We are so grateful to CurePDE and the various research teams around the world (especially Dr. Coughlin and his team in Colorado) for all the work they are doing. We were so fortunate to attend the first family weekend in Texas. It was surreal finally meeting other families and their beautiful children with PDE and sharing our common experiences of all the trials we endured to find a diagnosis and access the best treatment to allow our children to thrive in spite of PDE. I had no idea how close we might be to newborn screening of PDE, nor what a labor of love it had taken to reach this point, and even a possible curative treatment in the not so distant future. Cleo loves protein, much like most kids crave candy.
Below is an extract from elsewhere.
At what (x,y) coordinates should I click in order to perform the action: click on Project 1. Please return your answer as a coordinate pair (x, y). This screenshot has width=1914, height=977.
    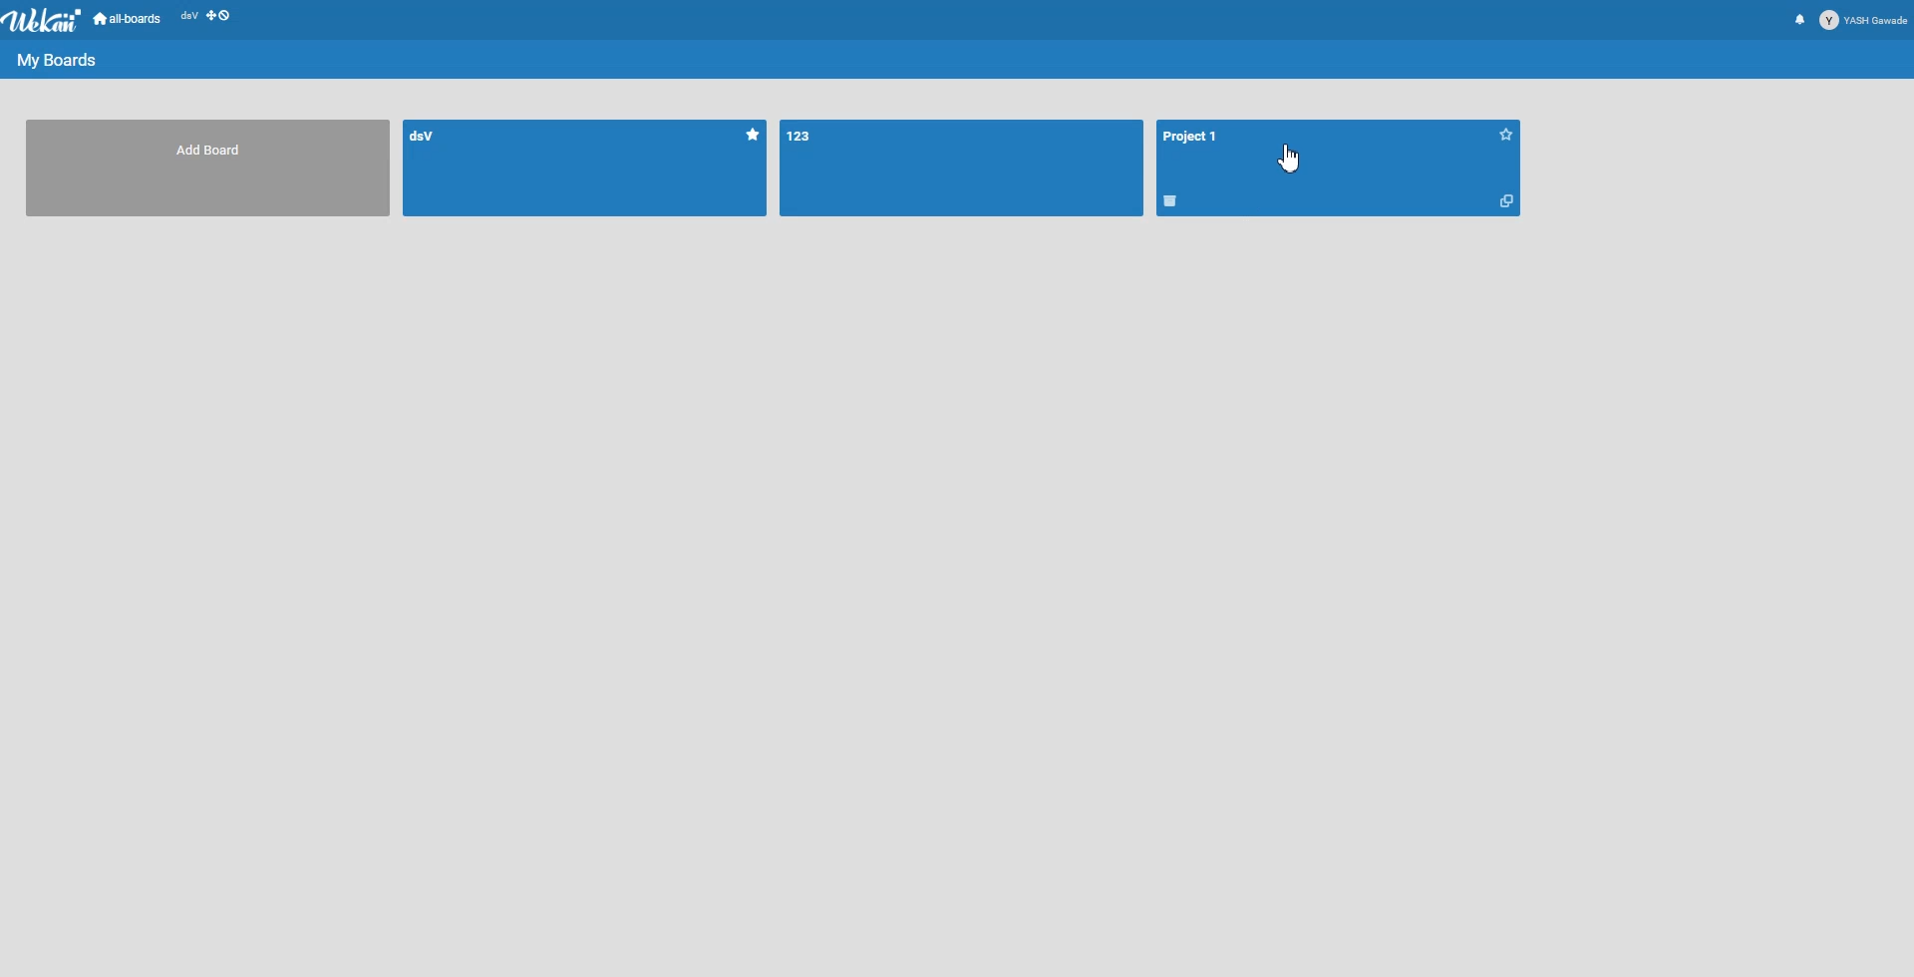
    Looking at the image, I should click on (1193, 137).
She doesn’t care about candy but desires anything high in protein, it’s uncanny and challenging. The idea that one day she can eat whatever she wants without us always having to keep check is something we are so excited about. We are also excited for future families of children with PDE not having to go through what we did with Cleo. A diagnosis of a rare metabolic disorder is a shock but imagine a time when you find out within a week of your child’s birth and have an effective treatment that will protect them from seizures and developmental delay, and allow them to follow a normal diet. I truly believe CurePDE has come at the right time to provide the momentum toward this goal.